Some people argue that Arab countries are not capable of democracy. But U.S. Assistant Secretary of State for Near Eastern Affairs William Burns says that not only can Arab countries reform, they must. Repressive political systems that do not find ways to accommodate the people's aspirations will become increasingly unstable.
There are three essential components of any democracy-building process. Arab states need to permit the development of independent civil institutions. These include a free media, citizens' advocacy groups, and women’s organizations. Arab governments also have to clean up corruption and begin to establish the rule of law through an independent judiciary. In addition, Arab leaders need to make elections inclusive and fair, giving more power to legislatures. Elections also have to be held on a regular basis.
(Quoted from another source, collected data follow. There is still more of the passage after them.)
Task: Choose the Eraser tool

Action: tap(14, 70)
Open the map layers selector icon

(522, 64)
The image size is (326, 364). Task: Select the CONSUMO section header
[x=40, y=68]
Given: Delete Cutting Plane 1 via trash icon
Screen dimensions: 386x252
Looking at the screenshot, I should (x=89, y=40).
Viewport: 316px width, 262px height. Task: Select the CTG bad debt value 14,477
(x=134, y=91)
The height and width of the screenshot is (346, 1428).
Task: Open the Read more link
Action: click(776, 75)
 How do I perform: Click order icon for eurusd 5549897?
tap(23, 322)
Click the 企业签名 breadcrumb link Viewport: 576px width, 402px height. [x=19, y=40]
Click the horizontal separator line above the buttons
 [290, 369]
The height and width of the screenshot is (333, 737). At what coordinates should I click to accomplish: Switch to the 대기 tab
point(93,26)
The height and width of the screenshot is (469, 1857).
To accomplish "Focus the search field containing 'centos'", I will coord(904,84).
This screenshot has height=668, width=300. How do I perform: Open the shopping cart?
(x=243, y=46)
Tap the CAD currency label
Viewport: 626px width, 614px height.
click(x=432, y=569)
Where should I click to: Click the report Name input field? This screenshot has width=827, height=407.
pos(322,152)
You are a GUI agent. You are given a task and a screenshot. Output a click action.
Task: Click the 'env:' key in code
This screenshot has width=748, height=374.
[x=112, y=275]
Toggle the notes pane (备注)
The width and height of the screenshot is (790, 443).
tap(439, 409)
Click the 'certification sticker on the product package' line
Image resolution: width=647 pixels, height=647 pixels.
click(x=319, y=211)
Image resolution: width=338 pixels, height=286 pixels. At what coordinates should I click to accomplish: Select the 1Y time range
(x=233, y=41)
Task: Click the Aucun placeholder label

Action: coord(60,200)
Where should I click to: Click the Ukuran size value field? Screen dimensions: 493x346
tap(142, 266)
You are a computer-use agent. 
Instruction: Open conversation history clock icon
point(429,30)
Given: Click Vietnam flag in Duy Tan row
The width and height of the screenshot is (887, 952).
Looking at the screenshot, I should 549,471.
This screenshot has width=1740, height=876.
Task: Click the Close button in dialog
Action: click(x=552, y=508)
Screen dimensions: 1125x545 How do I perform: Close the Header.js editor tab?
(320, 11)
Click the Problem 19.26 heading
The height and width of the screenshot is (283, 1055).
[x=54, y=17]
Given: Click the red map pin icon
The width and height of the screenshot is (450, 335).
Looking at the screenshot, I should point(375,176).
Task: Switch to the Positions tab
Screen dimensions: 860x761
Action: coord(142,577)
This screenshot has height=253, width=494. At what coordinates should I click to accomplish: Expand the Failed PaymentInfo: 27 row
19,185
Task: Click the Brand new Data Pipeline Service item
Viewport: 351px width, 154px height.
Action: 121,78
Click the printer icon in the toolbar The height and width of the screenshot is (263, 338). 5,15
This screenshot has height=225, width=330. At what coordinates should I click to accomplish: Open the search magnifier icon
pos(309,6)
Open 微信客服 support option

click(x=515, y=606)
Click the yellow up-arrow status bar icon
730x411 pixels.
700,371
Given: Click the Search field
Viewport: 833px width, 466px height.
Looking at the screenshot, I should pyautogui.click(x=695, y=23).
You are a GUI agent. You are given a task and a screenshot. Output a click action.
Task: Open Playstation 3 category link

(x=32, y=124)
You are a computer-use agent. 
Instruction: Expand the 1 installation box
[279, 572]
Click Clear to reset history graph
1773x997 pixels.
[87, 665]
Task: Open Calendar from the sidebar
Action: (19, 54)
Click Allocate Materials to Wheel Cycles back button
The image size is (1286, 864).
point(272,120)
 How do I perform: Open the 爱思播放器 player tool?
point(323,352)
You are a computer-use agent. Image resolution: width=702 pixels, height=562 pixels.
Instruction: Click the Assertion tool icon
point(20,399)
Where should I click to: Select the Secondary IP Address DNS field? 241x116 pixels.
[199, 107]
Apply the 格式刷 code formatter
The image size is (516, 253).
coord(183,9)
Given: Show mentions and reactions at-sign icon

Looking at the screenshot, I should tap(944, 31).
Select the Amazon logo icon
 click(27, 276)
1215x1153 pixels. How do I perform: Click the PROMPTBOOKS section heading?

Just as critical to democratic reform is economic growth. As things stand now, the economic outlook for many Arab countries is dismal. Per capita incomes are stagnant or dropping. Unemployment hovers at twenty percent. Forty-five percent of the Arab population is now under the age of fourteen, and the population as a whole will double over the next quarter century.
As Assistant Secretary of State Burns stressed, the drive for democratic change and economic modernization must come from within Arab societies. But the U.S. can help. President George W. Bush has announced the U.S. Middle East Partnership Initiative. This program, said President Bush, will give small- and mid-sized businesses access to capital, and support efforts to develop laws on property rights and good business practices:
“By replacing corruption and self-dealing with free markets and fair laws, the people of the Middle East will grow in prosperity and freedom.”
Such programs are just the beginning of a region-wide effort to promote democratic and market-oriented reform in the Arab world.